■ **Instructions for the task**
Rewrite the stretch of records from the line containing "Task: Select cell F6 containing the BMI value" through the end of the records, swapping "Instruction" for "Command" and leaving everything else unchanged. Omit the pictures from your answer.
## Begin Data provided
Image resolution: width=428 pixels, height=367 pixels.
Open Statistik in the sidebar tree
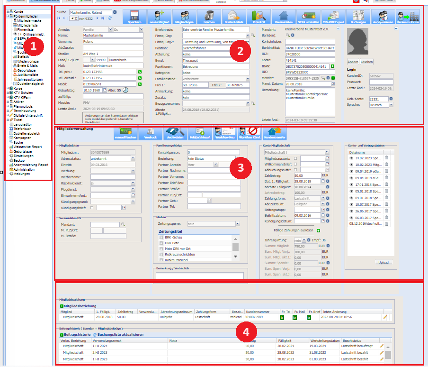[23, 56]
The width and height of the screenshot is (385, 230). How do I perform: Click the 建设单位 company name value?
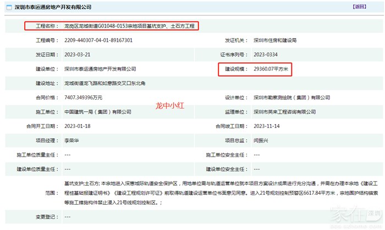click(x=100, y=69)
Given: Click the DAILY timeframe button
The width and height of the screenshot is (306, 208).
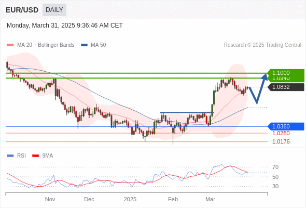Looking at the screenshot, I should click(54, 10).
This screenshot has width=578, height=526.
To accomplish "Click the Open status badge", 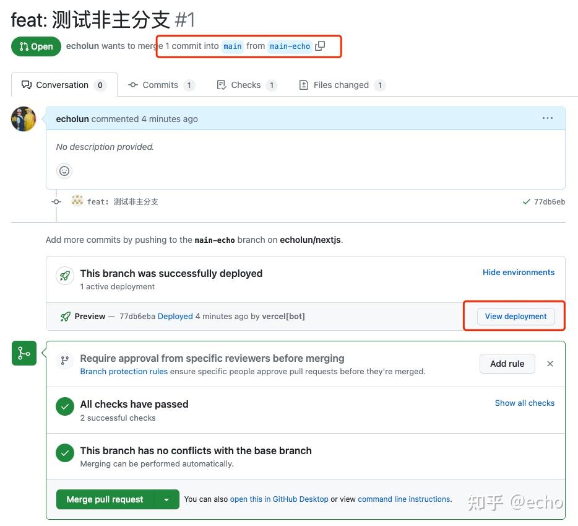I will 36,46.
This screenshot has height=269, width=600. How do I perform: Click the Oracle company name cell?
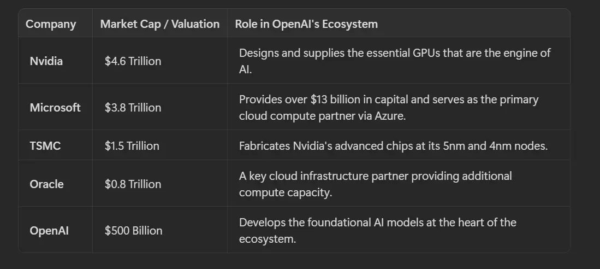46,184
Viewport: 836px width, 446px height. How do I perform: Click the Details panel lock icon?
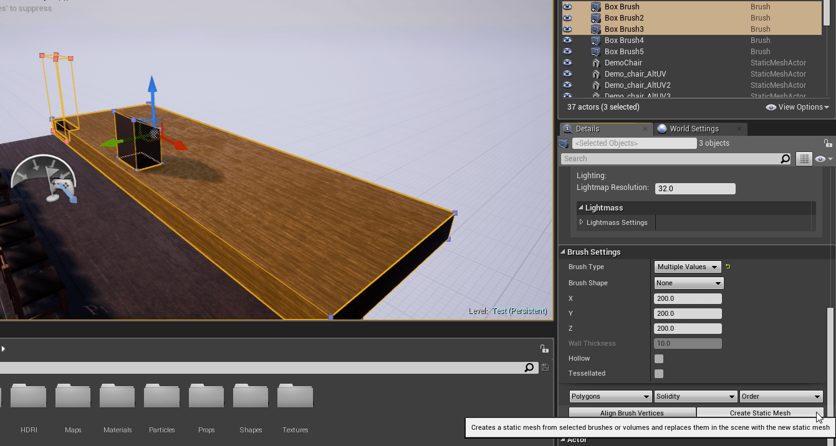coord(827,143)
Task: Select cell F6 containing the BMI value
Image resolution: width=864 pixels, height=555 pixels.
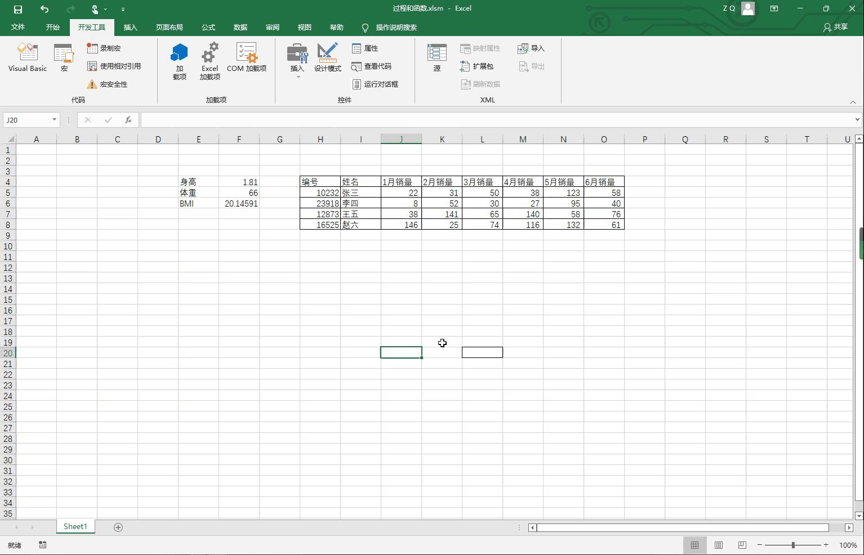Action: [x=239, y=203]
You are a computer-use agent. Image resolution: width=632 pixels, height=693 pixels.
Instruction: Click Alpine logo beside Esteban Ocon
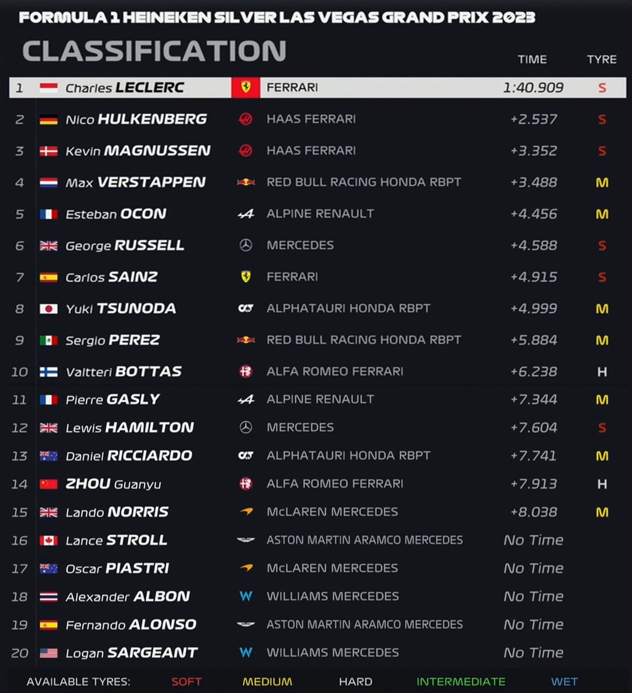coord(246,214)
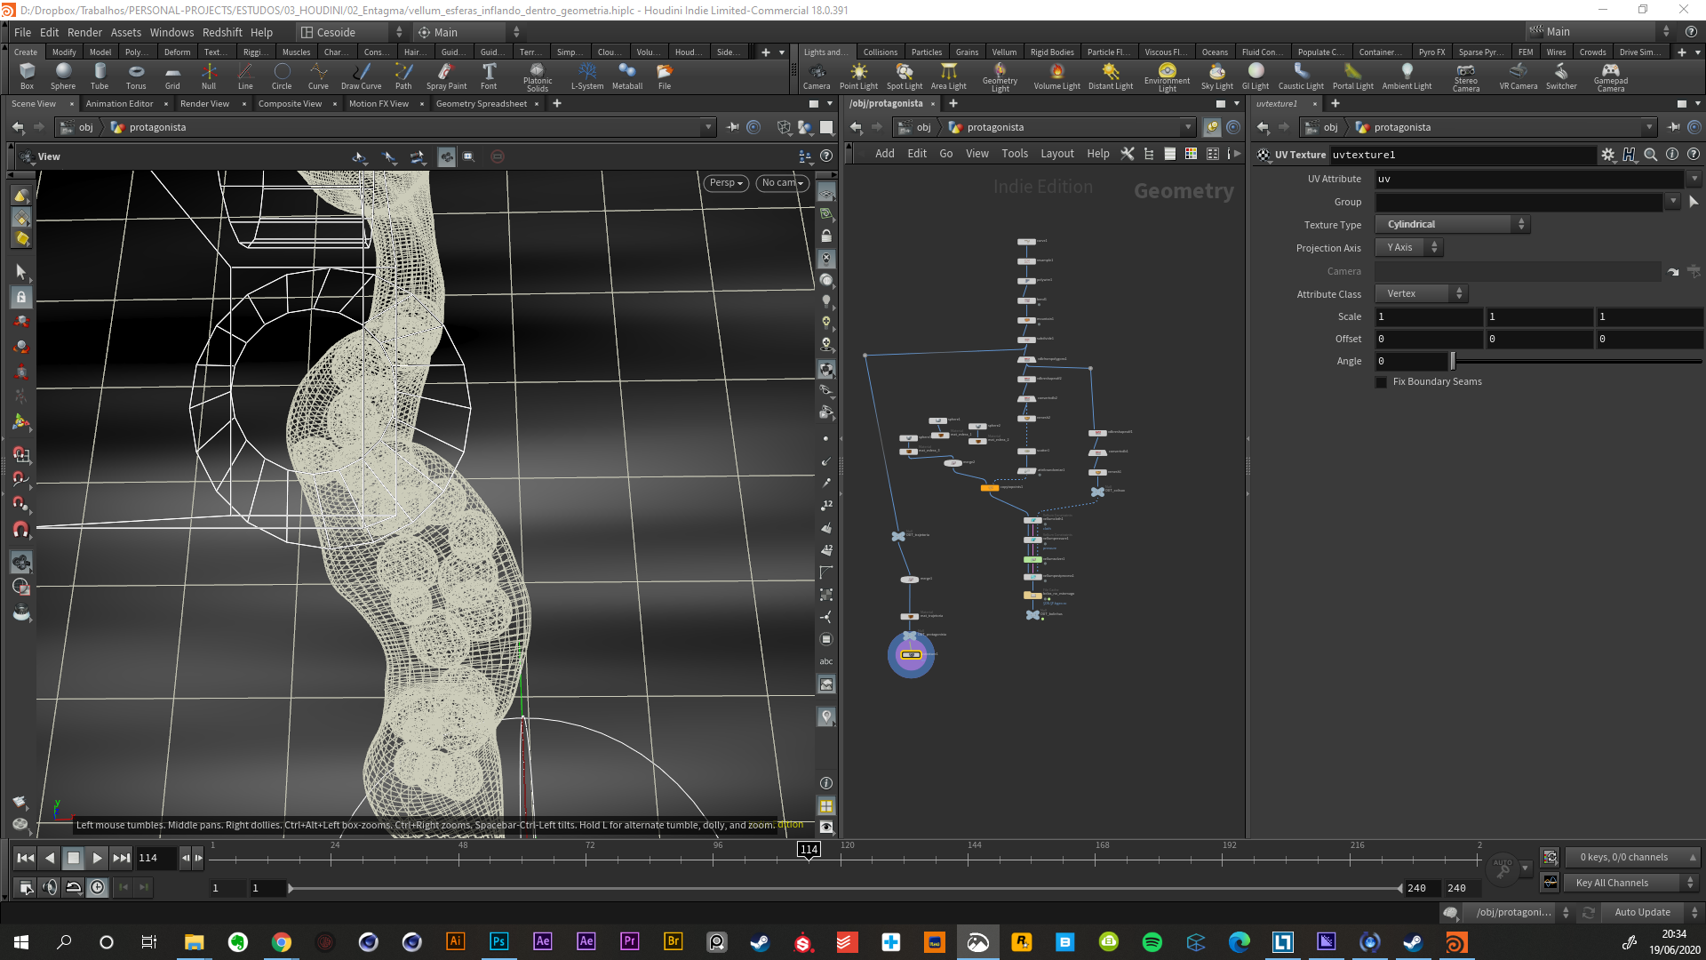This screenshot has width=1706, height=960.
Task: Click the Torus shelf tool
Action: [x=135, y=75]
## End Data provided
■ **Task result**
Task: Select cell F6 containing the BMI value
Image resolution: width=864 pixels, height=555 pixels.
Action: [x=239, y=203]
You are a computer-use agent. Image resolution: width=632 pixels, height=693 pixels.
Command: Click Alpine logo beside Esteban Ocon
coord(246,214)
This screenshot has width=1706, height=960.
Task: Click the Torus shelf tool
Action: [x=135, y=75]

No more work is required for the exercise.